Take the line with "Image resolution: width=1200" and the rest of the lines after it, to the end of the entries, and restate them exactly.

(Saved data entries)
--- --- ---

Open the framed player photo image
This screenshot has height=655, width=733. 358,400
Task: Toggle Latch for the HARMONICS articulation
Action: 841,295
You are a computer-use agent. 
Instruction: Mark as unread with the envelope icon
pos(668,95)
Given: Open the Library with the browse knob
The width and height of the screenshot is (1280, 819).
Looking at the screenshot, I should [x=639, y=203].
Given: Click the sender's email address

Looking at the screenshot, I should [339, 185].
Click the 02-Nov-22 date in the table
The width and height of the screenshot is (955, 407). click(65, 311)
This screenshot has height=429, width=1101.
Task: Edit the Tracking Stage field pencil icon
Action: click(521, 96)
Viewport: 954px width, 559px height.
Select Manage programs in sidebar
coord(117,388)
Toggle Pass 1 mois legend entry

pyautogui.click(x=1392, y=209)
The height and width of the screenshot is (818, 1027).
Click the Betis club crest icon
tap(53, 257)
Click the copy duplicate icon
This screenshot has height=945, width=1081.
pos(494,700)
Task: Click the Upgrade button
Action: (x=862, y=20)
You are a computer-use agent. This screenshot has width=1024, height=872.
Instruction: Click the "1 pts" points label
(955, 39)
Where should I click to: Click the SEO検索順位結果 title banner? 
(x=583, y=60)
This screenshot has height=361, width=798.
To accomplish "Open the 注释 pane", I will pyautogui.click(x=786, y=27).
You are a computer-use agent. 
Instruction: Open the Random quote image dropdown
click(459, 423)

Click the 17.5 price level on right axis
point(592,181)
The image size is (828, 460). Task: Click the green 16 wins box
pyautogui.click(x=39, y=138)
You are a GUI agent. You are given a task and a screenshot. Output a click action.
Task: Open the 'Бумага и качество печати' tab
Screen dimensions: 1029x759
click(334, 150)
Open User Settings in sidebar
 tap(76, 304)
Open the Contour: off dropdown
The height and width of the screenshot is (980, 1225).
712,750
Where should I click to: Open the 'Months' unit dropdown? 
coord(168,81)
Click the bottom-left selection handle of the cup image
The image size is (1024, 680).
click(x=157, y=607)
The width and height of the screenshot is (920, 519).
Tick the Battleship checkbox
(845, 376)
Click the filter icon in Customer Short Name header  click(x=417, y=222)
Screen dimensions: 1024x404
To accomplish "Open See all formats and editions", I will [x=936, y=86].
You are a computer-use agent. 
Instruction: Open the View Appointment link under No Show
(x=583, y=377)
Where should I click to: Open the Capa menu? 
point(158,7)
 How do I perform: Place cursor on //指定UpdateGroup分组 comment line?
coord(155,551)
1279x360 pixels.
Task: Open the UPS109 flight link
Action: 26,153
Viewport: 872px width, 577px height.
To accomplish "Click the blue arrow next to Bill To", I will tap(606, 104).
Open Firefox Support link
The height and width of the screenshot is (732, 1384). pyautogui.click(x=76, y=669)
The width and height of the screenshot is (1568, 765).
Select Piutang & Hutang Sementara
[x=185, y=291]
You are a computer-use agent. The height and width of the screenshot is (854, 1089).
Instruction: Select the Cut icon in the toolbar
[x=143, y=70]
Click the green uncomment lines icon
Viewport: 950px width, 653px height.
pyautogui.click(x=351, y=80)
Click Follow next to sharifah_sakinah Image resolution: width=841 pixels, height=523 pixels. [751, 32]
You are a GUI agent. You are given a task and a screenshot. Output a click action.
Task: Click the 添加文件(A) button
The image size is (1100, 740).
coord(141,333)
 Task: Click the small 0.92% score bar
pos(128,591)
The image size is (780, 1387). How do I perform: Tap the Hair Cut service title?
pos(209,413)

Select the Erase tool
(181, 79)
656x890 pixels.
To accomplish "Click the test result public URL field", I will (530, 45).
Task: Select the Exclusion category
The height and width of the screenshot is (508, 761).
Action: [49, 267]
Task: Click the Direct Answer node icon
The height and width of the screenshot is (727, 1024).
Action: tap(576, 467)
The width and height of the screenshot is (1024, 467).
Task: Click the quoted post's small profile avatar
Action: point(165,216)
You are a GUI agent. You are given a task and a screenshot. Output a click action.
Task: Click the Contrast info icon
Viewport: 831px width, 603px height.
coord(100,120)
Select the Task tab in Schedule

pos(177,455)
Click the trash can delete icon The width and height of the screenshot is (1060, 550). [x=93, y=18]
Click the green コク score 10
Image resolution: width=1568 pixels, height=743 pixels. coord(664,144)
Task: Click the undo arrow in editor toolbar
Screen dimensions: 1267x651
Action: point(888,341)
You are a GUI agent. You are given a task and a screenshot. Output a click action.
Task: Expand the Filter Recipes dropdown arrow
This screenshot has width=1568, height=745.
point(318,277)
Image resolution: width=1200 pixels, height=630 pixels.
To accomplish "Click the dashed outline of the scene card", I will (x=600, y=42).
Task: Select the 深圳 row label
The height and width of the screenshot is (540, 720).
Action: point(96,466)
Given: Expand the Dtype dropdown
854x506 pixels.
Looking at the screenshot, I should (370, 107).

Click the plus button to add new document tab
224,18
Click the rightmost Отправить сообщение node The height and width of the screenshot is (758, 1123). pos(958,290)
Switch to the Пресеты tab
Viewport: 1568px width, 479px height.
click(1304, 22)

--- --- ---

» Result of the task:
Image resolution: width=1200 pixels, height=630 pixels.
To accomplish "Click the dashed outline of the scene card", I will (x=600, y=42).
Task: Select the 深圳 row label
The height and width of the screenshot is (540, 720).
Action: point(96,466)
Given: Expand the Dtype dropdown
854x506 pixels.
Looking at the screenshot, I should (370, 107).

Click the plus button to add new document tab
224,18
Click the rightmost Отправить сообщение node The height and width of the screenshot is (758, 1123). pos(958,290)
Switch to the Пресеты tab
Viewport: 1568px width, 479px height.
click(1304, 22)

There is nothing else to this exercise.